Saved entries —
■ ■ ■ ■ ■ ■ ■
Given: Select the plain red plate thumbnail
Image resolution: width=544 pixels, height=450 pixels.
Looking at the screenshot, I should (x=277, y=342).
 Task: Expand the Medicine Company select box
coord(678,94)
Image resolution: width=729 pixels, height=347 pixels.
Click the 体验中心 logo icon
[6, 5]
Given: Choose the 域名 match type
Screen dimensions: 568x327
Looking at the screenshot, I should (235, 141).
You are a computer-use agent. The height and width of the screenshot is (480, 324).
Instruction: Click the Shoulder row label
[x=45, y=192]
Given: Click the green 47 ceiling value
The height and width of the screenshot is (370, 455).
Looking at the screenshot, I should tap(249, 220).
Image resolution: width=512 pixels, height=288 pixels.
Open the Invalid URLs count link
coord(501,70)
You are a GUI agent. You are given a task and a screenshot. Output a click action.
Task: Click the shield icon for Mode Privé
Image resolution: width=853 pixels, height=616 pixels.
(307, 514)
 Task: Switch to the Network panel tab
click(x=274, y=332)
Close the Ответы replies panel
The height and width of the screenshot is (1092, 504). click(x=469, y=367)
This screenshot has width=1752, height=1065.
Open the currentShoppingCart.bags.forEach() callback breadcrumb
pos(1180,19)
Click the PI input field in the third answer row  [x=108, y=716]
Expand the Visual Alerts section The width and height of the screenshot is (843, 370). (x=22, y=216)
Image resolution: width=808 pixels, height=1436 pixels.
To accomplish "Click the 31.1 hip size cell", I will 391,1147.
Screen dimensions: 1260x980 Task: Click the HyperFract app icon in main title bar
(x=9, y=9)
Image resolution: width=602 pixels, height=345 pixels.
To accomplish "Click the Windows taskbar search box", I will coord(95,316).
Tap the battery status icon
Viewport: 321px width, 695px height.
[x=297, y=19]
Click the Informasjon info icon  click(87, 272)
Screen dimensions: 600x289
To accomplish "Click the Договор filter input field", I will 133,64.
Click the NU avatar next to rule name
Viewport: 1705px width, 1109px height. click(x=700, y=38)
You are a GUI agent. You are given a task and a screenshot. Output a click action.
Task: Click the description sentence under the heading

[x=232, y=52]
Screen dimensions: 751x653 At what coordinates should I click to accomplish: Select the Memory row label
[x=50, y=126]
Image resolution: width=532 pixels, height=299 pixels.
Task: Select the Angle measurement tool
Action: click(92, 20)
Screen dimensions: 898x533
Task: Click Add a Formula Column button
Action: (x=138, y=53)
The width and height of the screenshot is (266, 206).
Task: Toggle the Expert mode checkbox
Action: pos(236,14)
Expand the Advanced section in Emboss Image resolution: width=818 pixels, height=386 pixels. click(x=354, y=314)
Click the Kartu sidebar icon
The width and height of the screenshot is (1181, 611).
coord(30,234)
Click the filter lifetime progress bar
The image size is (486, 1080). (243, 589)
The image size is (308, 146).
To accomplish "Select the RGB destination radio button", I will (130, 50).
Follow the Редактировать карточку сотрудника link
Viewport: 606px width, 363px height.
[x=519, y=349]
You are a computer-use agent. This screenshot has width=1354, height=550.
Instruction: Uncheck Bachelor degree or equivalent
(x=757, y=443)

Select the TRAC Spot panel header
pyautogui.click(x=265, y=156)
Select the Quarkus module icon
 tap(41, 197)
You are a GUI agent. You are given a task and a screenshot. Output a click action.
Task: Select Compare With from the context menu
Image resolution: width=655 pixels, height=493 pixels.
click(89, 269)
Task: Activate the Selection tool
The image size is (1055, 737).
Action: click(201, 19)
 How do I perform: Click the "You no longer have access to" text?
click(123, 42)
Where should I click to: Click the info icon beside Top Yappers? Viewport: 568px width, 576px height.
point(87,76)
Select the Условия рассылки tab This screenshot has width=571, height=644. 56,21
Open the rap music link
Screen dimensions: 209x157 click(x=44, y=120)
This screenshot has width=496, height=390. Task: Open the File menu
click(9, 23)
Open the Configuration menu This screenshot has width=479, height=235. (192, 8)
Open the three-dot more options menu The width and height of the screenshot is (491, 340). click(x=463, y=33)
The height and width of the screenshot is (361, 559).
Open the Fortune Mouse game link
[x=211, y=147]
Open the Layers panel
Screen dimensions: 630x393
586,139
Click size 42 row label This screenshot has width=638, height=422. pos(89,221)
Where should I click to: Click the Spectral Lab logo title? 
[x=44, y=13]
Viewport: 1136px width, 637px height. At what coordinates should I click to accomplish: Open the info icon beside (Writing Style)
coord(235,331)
■ ■ ■ ■ ■ ■ ■
WORK INSTRUCTION —
From the line holding "Where should I click to: Click the Spectral" down to the final line above, quote every line exactly and only those lines.

YOUR RESPONSE —
Where should I click to: Click the Spectral Lab logo title? 
[x=44, y=13]
Viewport: 1136px width, 637px height. At what coordinates should I click to accomplish: Open the info icon beside (Writing Style)
coord(235,331)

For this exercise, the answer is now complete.